Bug #25918 ndb_restore fails when restoring a backup of a disk-data cluster
Submitted: 29 Jan 2007 15:48 Modified: 13 Mar 2009 8:50
Reporter: Rob Kinyon Email Updates:
Status: Patch approved Impact on me:
None 
Category:MySQL Cluster: Disk Data Severity:S1 (Critical)
Version:mysql-5.1 OS:Linux (Ubuntu 6.06 ETS)
Assigned to: Assigned Account CPU Architecture:Any
Tags: 5.1.14, 5.1.22
Triage: Triaged: D2 (Serious) / R1 (None/Negligible) / E1 (None/Negligible)

[29 Jan 2007 15:48] Rob Kinyon
Description:
When running ndb_restore as root, the undo*.dat files cannot be overwritten, thus ndb_restore fails partially through.

How to repeat:
I took a backup of a disk-data cluster, then destroyed the data in the cluster by taking the cluster down and bringing it back up with "ndbd --initial". I then did the following command (with output).

root@bed1:/usr/local/mysql/bin# ./ndb_restore -m -b 1 --backup_path /var/lib/mysql-cluster/BACKUP/BACKUP-1/ -n 2
Backup Id = 1
Nodeid = 2
backup path = /var/lib/mysql-cluster/BACKUP/BACKUP-1/
Ndb version in backup files: Version 5.1.14
Connected to ndb!!
Creating logfile group: lg_2...done
Creating tablespace: ts_2...done
Creating undofile "undo_10.dat"...FAILED
Create undofile failed: undo_10.dat: 1509: File system error, check if path,permissions etc
Restore: Failed to restore table: sys/def/8/username$unique ... Exiting

When I manually deleted the undo files and re-ran ndb_restore, it complained about the tablespace already being there. I had to remove the ndb_2_fs directory and restart the node.
[14 May 2007 18:59] Tomas Ulin
Rob,

the ndb_restore permissions have no impact on this.  It is the ndbd's that create the files.

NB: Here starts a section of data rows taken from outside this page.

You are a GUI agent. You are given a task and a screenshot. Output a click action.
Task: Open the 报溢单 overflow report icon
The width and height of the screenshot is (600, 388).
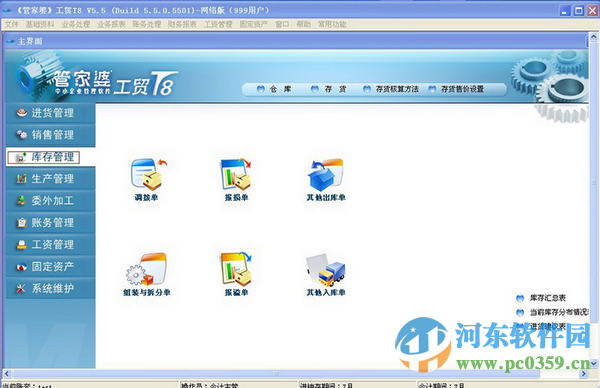[236, 269]
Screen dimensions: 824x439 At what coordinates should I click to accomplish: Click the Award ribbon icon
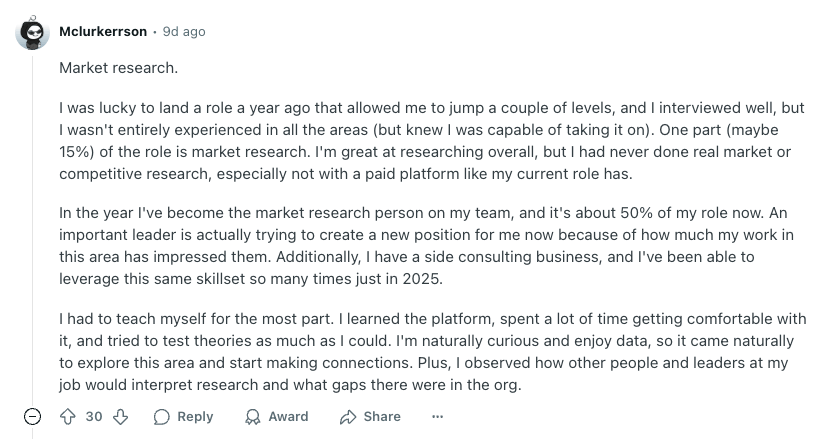[253, 417]
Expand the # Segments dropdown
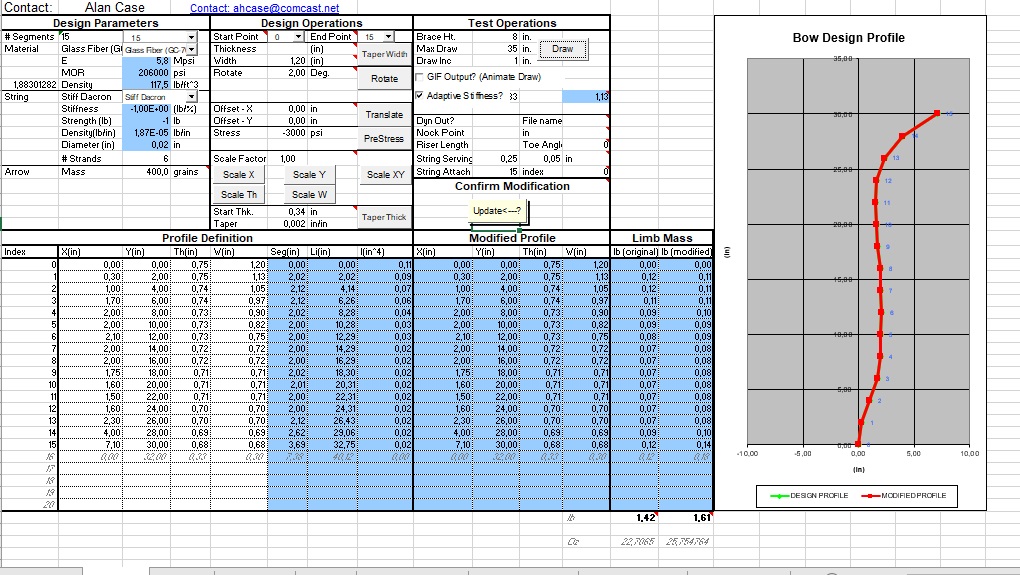The image size is (1020, 575). (x=191, y=37)
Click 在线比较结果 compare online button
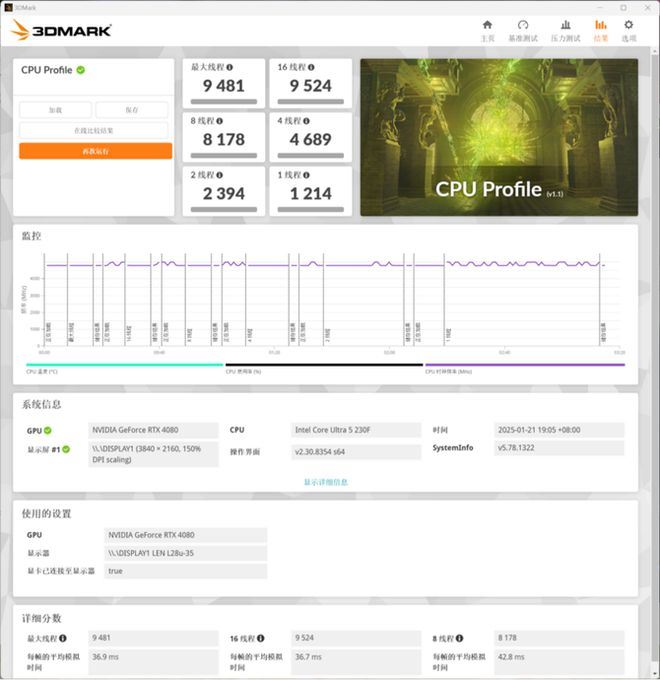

can you provide us with information about:
1. user running the "ndbd", and what permissions it has

I'm assuming you are getting this problem with any disk based table.  If not:
2. please provide an appropriate schema to reproduce.

furthermore, failing ndb_restore _will_ leave cluster in "half applied" state.

Is this the bug that you want to file?

or that there are some unwanted permission requirements for the ndb's to work?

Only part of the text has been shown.